- GIVEN INSTRUCTION
Find each line in the records below that contains the word "image", with upper and lower case counting, and copy those lines out in full.

◇ ◇ ◇ ◇

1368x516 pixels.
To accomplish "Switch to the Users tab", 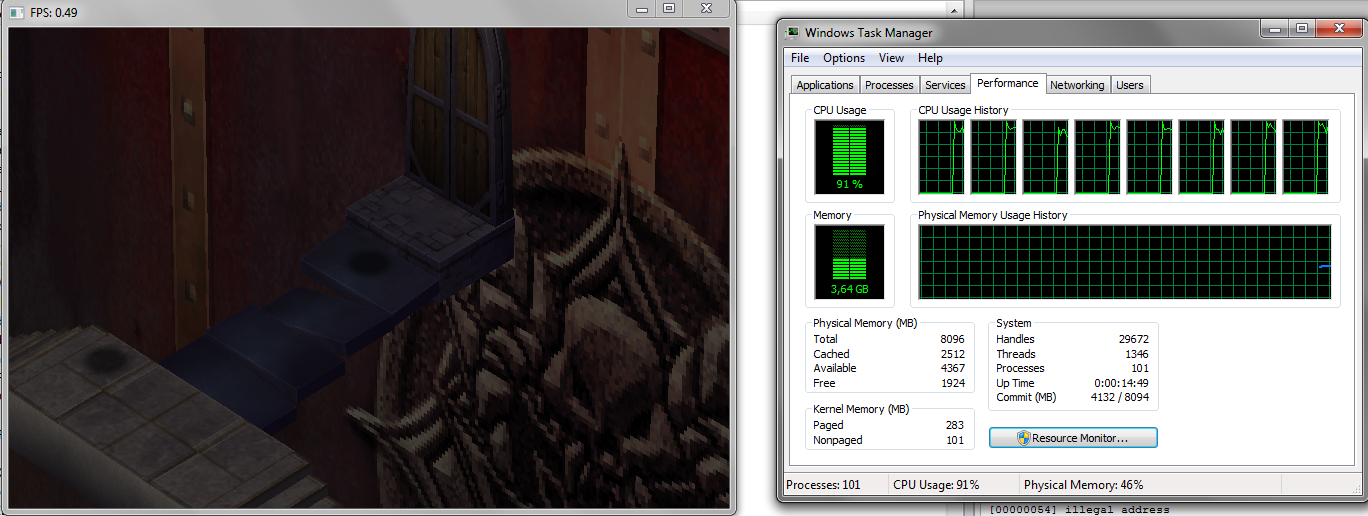I will tap(1129, 85).
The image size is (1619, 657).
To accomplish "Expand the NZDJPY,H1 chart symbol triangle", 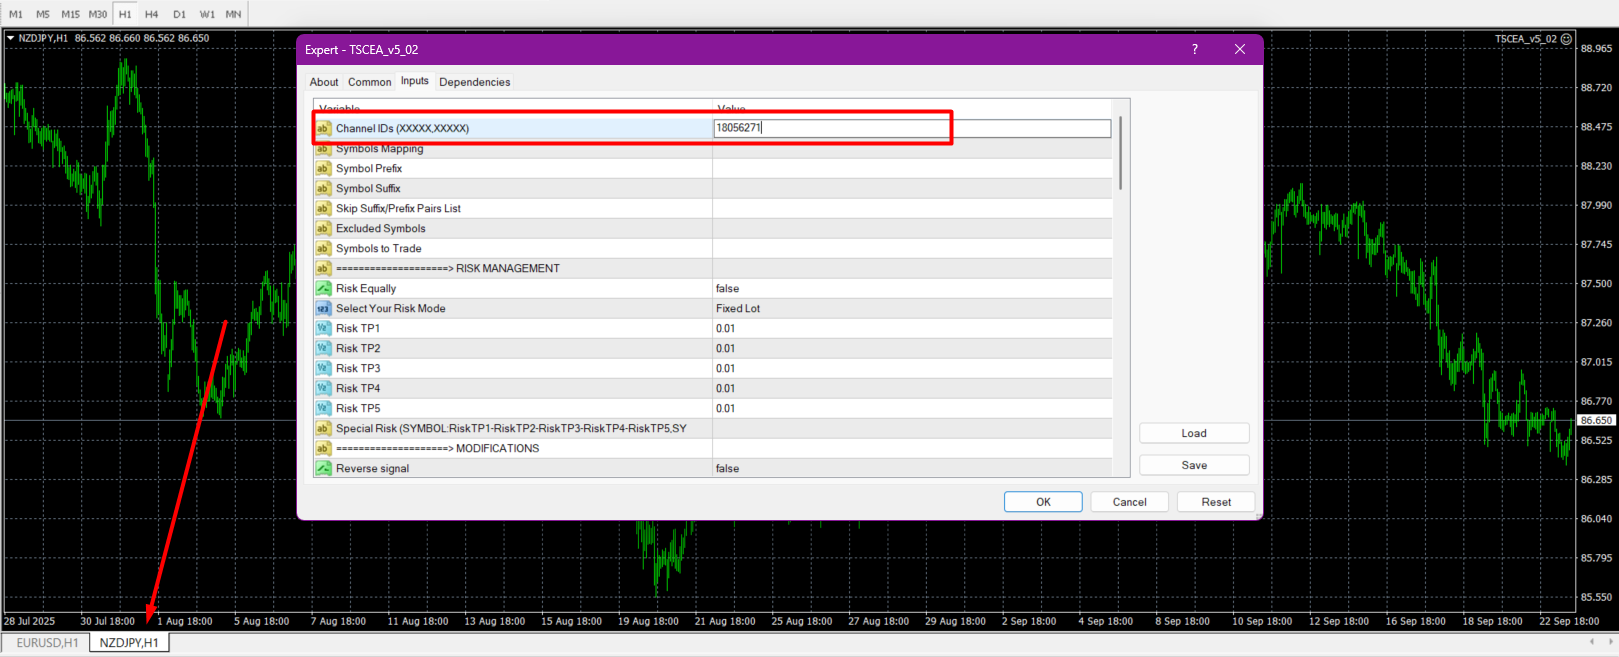I will 10,38.
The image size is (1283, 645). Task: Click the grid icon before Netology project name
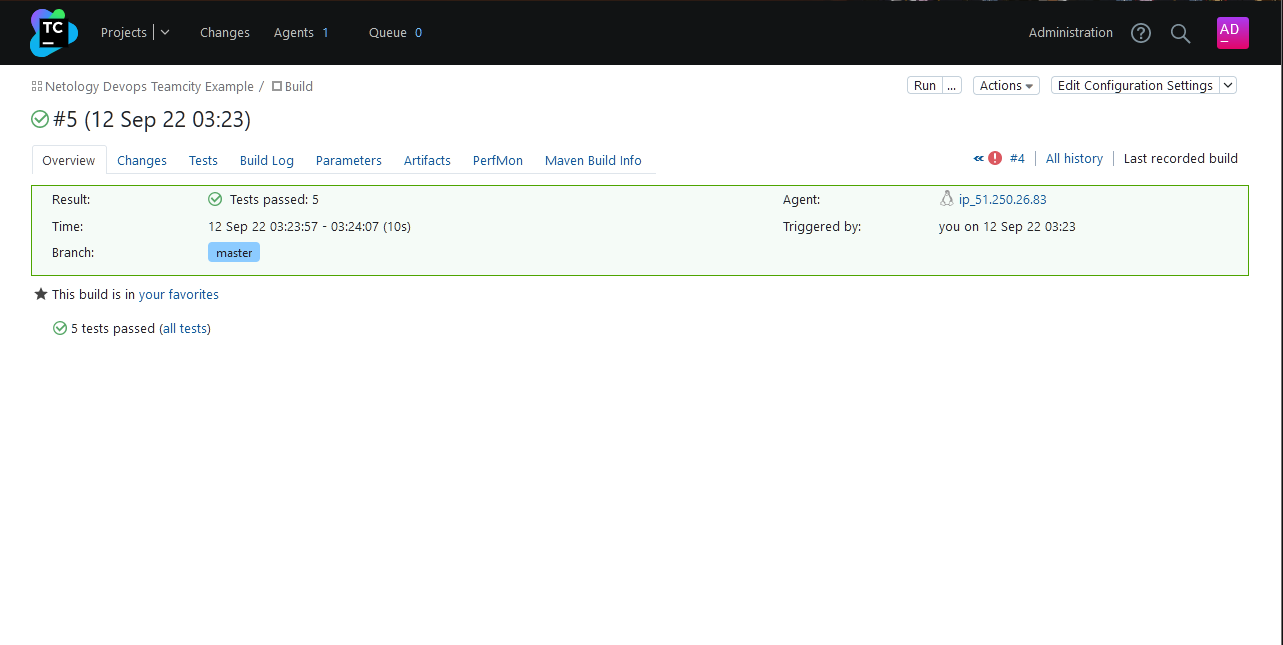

◇ ◇ ◇ ◇

- PROBLEM SOLUTION
The image size is (1619, 657).
The image size is (1283, 645). Task: Click the grid icon before Netology project name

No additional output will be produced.